Asked whether it was taking specific measures in response to the threat to close the Strait, the fleet said it “maintains a robust presence in the region to deter or counter destabilizing activities,” without providing further detail.

Iran’s navy chief, meanwhile, said Tehran would find it “really easy” to close the world’s most important oil transit channel, the Strait of Hormuz at the Gulf’s entrance, but would not do so right now.

“Shutting the strait for Iran’s armed forces is really easy — or as we say (in Iran) easier than drinking a glass of water,” Admiral Habibollah Sayari said in an interview with Iran’s Press TV.

“But today, we don’t need (to shut) the strait because we have the Sea of Oman under control, and can control the transit,” he said.

Sayari was speaking a day after Vice President Mohammad Reza Rahimi threatened to close the strait if the West imposed more sanctions on Iran, and as Iran’s navy held war games in international waters to the east of the channel.

World prices briefly climbed after Rahimi warned on Tuesday that “not a drop of oil will pass through the Strait of Hormuz” if the West broadened sanctions against Iran over its nuclear program.

“The enemies will only drop their plots when we put them back in their place,” the official news agency IRNA quoted Rahimi as saying.

More than a third of the world’s tanker-borne oil passes through the Strait of Hormuz, a strategic choke point that links the Gulf — and its petroleum-exporting states of Bahrain, Iran, Kuwait, Qatar, Saudi Arabia and the United Arab Emirates — to the Indian Ocean.

The United States maintains a naval presence in the Gulf in large part to ensure that passage for oil remains free.

But Sayari asserted that the Strait of Hormuz “is completely under the control of the Islamic Republic of Iran,” according to AFP.

He said Iran’s navy was constituted with the aim of being able to close the strait if necessary.

France reacted by calling on Iranian authorities to respect international law and allow unhindered passage of all ships through the strait.

“As with human rights and nuclear proliferation, we are calling on the Iranian authorities to respect international law and in particular the freedom to navigate in international waters and straits,” French foreign ministry spokesman Bernard Valero said.

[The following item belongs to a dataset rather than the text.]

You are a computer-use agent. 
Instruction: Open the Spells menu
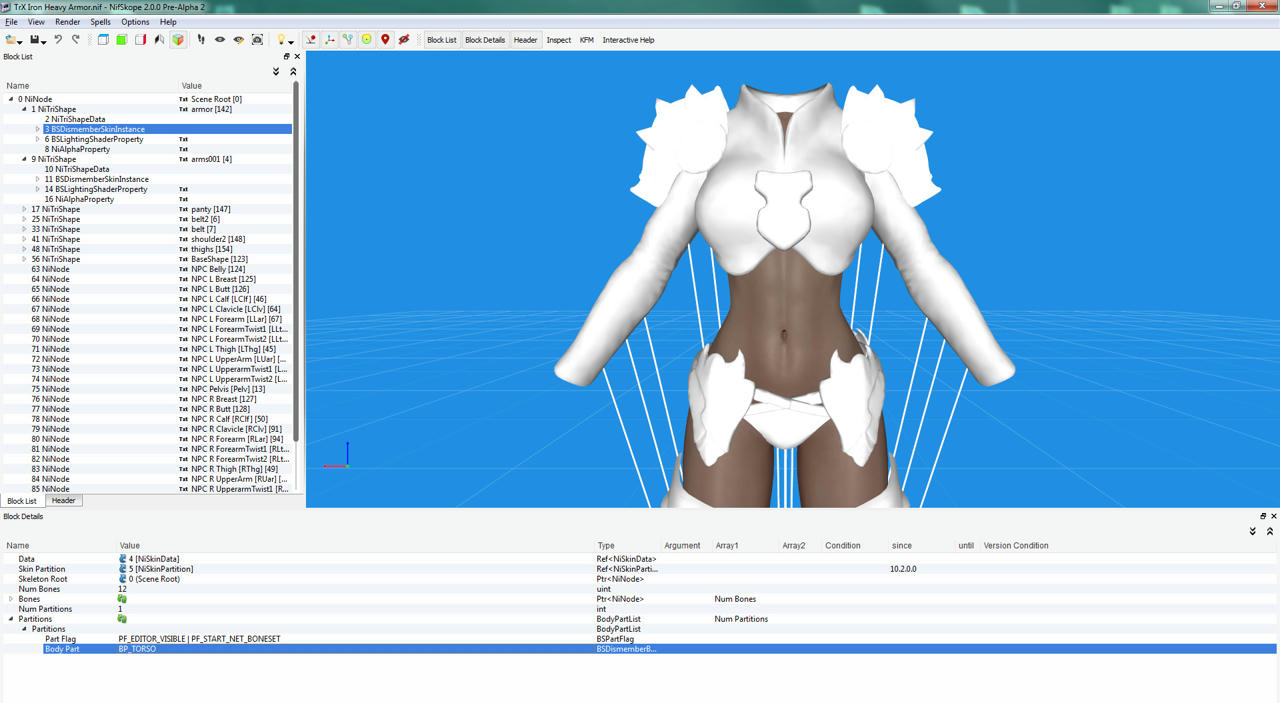point(100,21)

“The Strait of Hormuz is an international strait. Therefore all ships, no matter what flag they fly, have the right of transit passage,” he said, according to AFP.

Sayari meanwhile said the navy maneuvers east of the strait were designed to show Gulf neighbors the power of Iran’s military over the zone.

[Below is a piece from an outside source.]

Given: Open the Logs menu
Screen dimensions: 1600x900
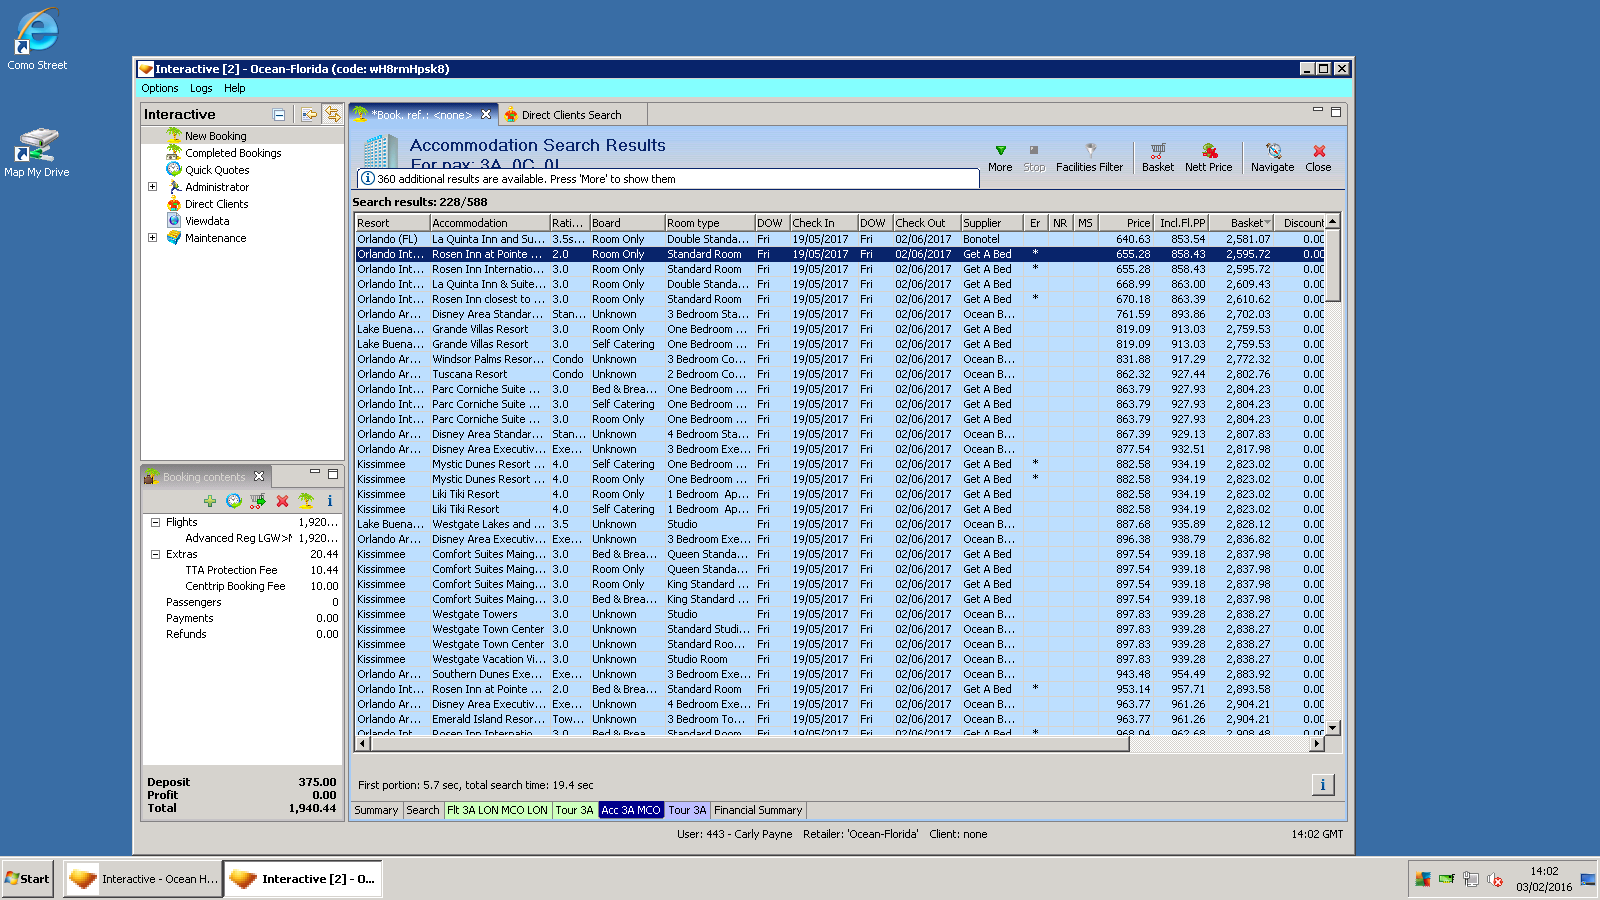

Ships and aircraft dropped mines in the sea Tuesday as part of the drill, and on Wednesday drones flew out over the Indian Ocean, according to a navy spokesman, Admiral Mahmoud Mousavi.

Iran has several times said it is ready to target the strait if it is attacked or economically strangled by Western sanctions over its nuclear program.

An Iranian lawmaker’s comments last week that the navy exercises would block the Strait of Hormuz briefly sent oil prices soaring before that was denied by the government.

Tehran in September rejected a Washington call for a military hotline between the capitals to defuse any “miscalculations” that could occur between their navies in the Gulf.

In Washington, U.S. State Department deputy spokesman Mark Toner dismissed the latest threat from Iran’s vice president.

“I just think it’s another attempt by them to distract attention from the real issue, which is their continued non-compliance with their international nuclear obligations,” Toner told reporters.

The United States and other Western countries accuses Iran of using its uranium enrichment program to build nuclear weapons. Iran denies the charges.

Extra U.S. and European sanctions aimed at Iran’s oil and financial sectors are being considered.

A European Union spokesman said Wednesday the bloc was pressing ahead with those plans regardless of Tehran’s threat.